THE TASK
Below is some data. Retype exactly the lines starting at the one with "Click the Ora profile picture" and ending at the one with "The width and height of the screenshot is (1144, 2094).".

(Stored data)

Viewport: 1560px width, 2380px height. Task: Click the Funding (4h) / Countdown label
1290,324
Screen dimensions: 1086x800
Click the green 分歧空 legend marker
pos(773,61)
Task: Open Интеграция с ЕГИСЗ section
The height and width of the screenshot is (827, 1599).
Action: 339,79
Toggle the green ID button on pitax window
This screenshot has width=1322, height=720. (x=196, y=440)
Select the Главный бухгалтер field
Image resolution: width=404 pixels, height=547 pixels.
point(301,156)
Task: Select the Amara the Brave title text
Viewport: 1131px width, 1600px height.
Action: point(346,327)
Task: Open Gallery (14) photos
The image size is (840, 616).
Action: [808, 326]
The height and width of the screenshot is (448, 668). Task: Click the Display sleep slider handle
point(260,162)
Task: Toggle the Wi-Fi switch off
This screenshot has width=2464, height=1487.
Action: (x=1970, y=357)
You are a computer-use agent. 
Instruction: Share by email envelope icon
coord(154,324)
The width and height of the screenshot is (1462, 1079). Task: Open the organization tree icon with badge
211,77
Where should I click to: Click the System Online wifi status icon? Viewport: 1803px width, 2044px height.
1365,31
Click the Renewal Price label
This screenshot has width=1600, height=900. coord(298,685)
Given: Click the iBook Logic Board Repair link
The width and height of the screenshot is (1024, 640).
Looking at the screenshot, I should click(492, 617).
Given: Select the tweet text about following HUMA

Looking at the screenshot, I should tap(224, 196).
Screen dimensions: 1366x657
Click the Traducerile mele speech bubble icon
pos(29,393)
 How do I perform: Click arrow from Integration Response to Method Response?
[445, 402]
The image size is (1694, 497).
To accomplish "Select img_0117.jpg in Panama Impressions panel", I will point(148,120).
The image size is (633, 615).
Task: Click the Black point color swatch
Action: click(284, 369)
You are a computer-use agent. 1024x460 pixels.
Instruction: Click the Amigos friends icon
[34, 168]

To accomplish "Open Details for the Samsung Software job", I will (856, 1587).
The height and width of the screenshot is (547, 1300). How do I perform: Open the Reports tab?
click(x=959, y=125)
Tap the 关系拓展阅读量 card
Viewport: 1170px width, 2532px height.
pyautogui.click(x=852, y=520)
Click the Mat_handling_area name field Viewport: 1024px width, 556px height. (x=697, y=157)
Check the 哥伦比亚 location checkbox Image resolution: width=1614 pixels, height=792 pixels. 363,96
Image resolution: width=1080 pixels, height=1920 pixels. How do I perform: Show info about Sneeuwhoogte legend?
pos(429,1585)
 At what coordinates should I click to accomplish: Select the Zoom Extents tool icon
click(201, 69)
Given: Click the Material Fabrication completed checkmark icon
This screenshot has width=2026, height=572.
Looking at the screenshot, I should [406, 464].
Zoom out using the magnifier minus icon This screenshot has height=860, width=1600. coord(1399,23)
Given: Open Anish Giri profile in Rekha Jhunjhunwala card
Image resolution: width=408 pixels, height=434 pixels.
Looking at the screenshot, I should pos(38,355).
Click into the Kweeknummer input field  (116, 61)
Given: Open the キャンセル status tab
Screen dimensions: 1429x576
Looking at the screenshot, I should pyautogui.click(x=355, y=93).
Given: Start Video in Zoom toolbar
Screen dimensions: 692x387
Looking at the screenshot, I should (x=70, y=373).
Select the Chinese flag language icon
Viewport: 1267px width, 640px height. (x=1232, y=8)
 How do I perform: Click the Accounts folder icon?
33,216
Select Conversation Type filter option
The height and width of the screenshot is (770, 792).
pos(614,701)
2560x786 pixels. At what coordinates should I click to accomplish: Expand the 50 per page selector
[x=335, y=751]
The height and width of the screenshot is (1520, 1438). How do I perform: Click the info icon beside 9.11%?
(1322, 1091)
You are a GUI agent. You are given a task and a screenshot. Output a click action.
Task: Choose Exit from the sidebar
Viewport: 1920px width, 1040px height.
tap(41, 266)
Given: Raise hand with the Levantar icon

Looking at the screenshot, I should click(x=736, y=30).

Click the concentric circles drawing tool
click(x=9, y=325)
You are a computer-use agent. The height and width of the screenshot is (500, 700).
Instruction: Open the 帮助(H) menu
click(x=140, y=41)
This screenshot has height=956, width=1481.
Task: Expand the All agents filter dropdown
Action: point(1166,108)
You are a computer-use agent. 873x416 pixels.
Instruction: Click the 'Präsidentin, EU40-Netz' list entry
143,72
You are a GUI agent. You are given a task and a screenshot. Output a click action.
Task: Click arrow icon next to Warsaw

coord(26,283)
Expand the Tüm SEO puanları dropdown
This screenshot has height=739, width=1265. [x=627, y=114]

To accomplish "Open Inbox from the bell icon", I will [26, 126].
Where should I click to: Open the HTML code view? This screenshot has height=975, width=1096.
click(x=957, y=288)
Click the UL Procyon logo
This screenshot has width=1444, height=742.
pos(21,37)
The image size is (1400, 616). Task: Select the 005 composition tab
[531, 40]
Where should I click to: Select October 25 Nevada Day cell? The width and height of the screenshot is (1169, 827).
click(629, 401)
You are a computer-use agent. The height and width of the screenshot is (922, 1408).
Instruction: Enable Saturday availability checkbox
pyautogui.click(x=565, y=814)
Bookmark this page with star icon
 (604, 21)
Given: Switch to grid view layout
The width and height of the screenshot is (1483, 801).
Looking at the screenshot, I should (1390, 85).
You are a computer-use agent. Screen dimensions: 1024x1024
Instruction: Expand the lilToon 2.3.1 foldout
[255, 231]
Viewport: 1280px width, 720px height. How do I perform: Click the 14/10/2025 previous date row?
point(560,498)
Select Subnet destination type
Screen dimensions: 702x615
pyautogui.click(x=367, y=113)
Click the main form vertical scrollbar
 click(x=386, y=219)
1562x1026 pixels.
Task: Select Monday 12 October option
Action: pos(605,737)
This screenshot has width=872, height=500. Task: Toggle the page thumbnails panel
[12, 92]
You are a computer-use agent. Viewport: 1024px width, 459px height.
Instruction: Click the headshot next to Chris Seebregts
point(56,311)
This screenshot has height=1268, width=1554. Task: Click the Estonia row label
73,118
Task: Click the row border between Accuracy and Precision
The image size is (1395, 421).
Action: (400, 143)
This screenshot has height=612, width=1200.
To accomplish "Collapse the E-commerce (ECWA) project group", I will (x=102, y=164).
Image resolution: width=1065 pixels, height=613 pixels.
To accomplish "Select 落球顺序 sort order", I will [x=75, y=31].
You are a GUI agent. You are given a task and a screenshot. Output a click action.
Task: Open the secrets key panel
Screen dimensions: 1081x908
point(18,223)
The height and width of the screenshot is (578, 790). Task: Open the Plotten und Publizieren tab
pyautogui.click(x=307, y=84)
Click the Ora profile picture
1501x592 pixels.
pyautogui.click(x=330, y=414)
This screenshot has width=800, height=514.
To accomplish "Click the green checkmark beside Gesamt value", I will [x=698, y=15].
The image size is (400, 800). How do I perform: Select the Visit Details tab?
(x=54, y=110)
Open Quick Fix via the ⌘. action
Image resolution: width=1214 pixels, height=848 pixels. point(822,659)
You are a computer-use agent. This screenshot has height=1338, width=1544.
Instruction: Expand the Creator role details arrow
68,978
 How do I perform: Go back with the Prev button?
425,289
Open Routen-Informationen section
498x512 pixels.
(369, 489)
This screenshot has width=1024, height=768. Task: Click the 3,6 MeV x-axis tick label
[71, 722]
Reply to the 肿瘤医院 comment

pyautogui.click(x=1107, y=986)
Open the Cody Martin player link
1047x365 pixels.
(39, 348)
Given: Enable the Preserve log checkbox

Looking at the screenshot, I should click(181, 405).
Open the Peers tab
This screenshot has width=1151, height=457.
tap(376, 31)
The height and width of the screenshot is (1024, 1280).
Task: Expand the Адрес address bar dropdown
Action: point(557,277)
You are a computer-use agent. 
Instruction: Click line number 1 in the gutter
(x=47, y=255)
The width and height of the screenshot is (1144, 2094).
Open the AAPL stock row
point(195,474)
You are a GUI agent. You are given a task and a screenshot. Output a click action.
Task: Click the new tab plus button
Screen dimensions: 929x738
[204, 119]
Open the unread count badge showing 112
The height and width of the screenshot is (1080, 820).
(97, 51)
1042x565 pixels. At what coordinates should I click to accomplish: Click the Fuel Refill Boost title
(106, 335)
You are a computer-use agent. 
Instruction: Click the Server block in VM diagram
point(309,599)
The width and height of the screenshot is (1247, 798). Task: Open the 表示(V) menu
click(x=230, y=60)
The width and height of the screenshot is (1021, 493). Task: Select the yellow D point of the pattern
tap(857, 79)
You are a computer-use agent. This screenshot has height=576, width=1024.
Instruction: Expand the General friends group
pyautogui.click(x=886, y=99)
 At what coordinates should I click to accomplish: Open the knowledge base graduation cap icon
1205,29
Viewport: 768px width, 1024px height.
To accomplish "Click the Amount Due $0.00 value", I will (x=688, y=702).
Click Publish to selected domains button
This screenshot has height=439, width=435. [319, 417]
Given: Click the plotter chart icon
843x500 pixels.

FINISHED EXERCISE
Click the Ora profile picture
1501x592 pixels.
pyautogui.click(x=330, y=414)
This screenshot has width=800, height=514.
To accomplish "Click the green checkmark beside Gesamt value", I will [x=698, y=15].
The image size is (400, 800). How do I perform: Select the Visit Details tab?
(x=54, y=110)
Open Quick Fix via the ⌘. action
Image resolution: width=1214 pixels, height=848 pixels. point(822,659)
You are a computer-use agent. This screenshot has height=1338, width=1544.
Instruction: Expand the Creator role details arrow
68,978
 How do I perform: Go back with the Prev button?
425,289
Open Routen-Informationen section
498x512 pixels.
(369, 489)
This screenshot has width=1024, height=768. Task: Click the 3,6 MeV x-axis tick label
[71, 722]
Reply to the 肿瘤医院 comment

pyautogui.click(x=1107, y=986)
Open the Cody Martin player link
1047x365 pixels.
(39, 348)
Given: Enable the Preserve log checkbox

Looking at the screenshot, I should click(181, 405).
Open the Peers tab
This screenshot has width=1151, height=457.
tap(376, 31)
The height and width of the screenshot is (1024, 1280).
Task: Expand the Адрес address bar dropdown
Action: point(557,277)
You are a computer-use agent. 
Instruction: Click line number 1 in the gutter
(x=47, y=255)
The width and height of the screenshot is (1144, 2094).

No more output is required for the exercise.